* Try it *
What is needed is an exact repeat of the lines from the one holding "Task: Toggle the pushpin on the 模型 panel" through the final line of the data, with no pictures.

* Information *
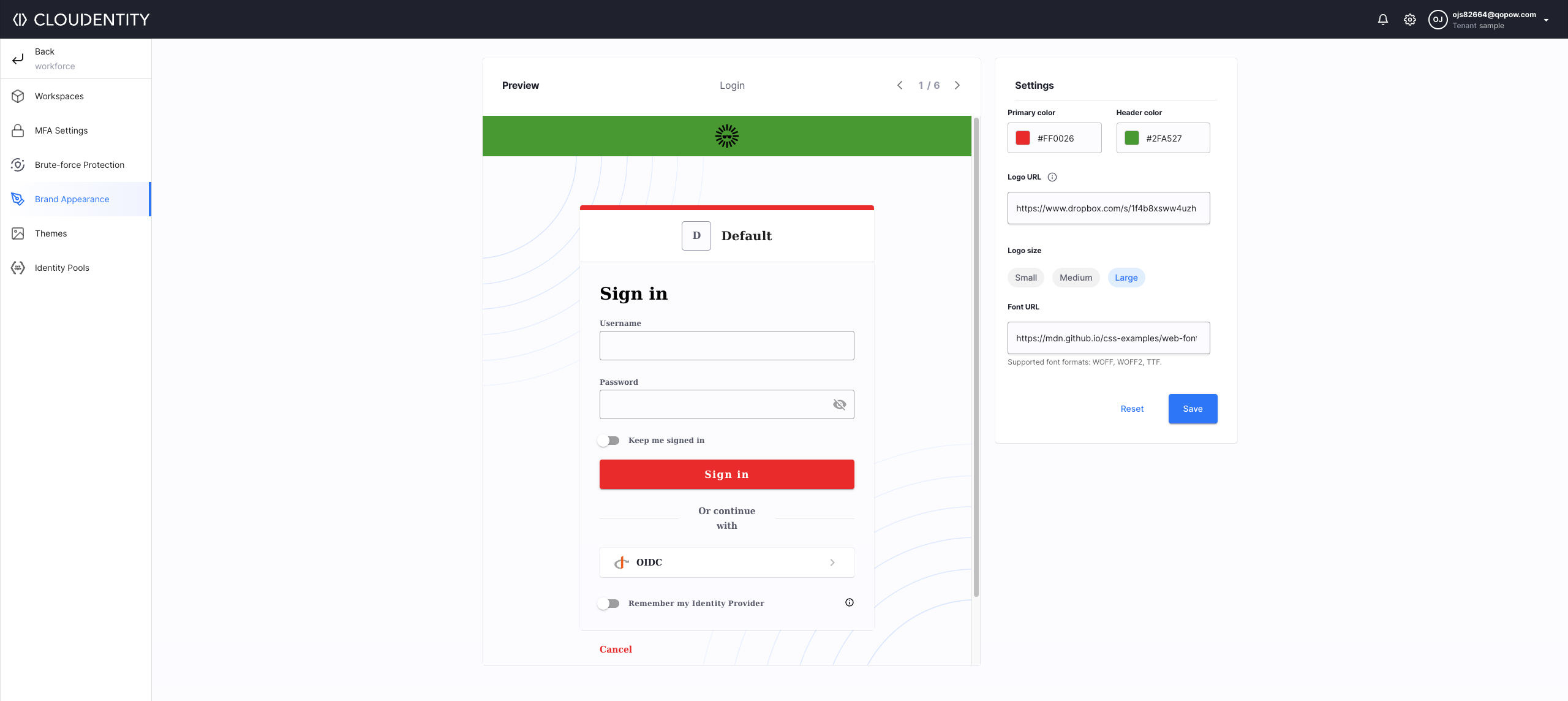Navigate to next preview page
1568x701 pixels.
956,85
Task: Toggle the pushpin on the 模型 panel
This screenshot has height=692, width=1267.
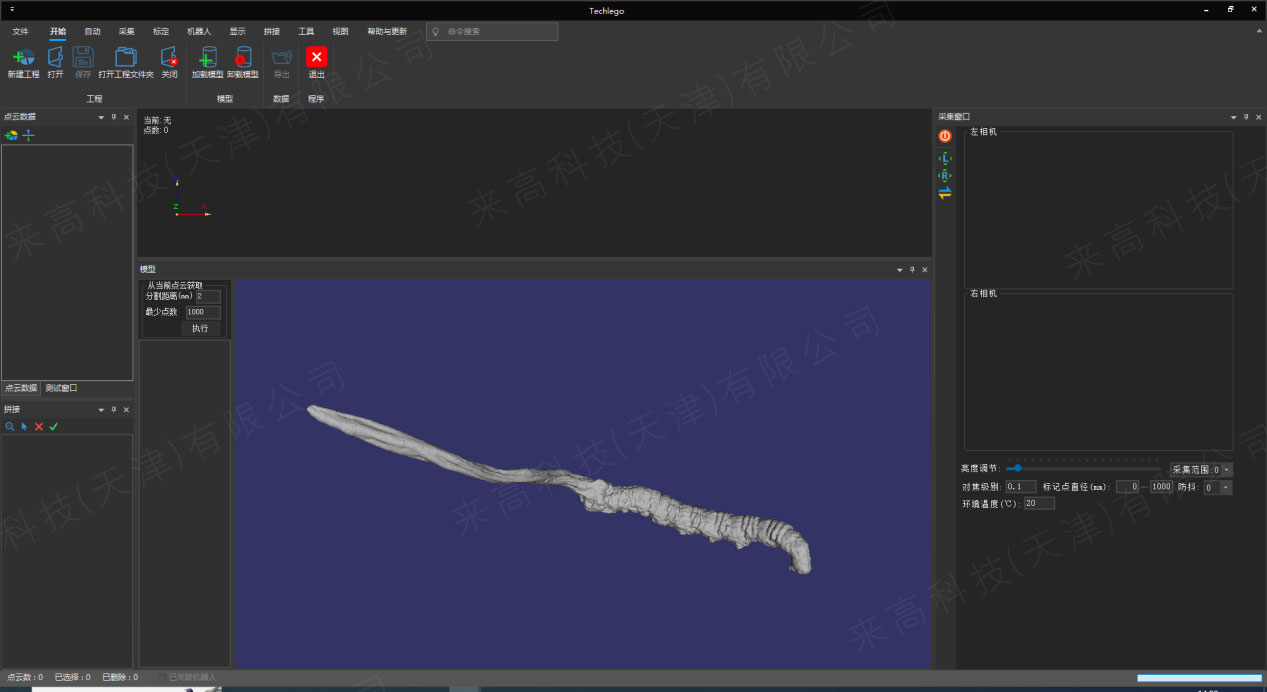Action: tap(911, 270)
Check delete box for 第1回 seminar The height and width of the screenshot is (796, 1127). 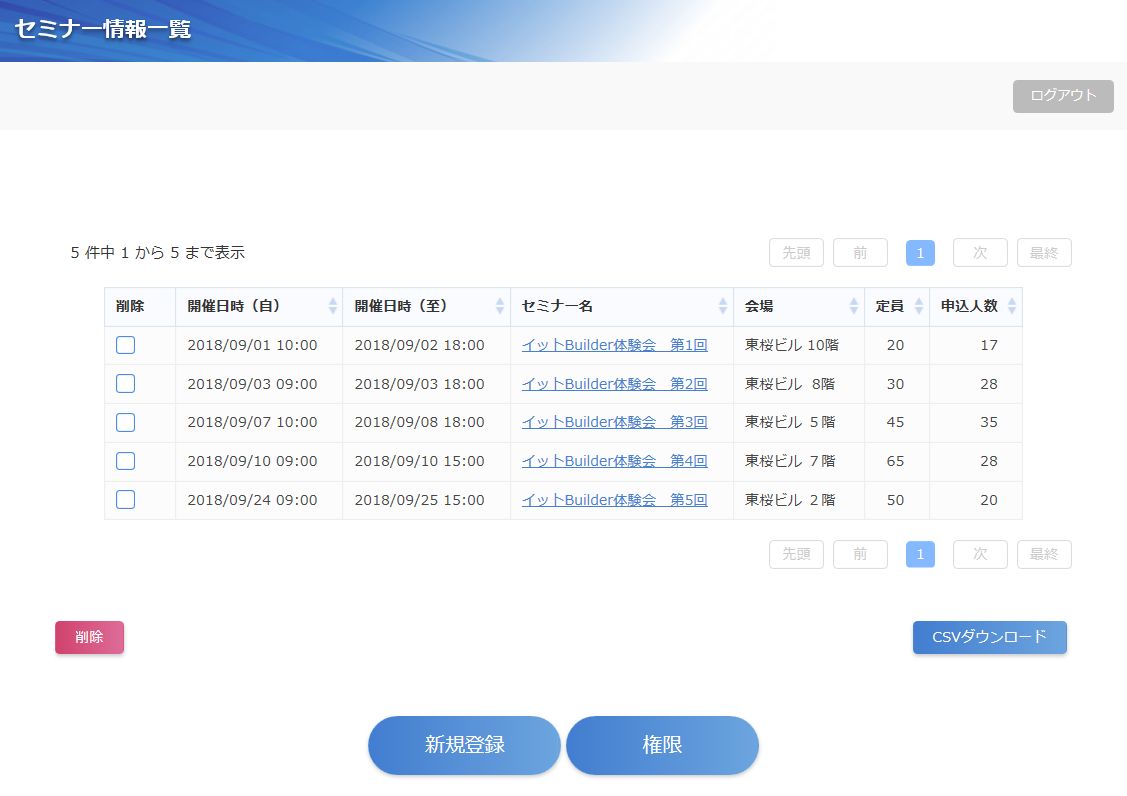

* Task result *
Task: Toggle the pushpin on the 模型 panel
This screenshot has height=692, width=1267.
Action: tap(911, 270)
Check delete box for 第1回 seminar The height and width of the screenshot is (796, 1127). 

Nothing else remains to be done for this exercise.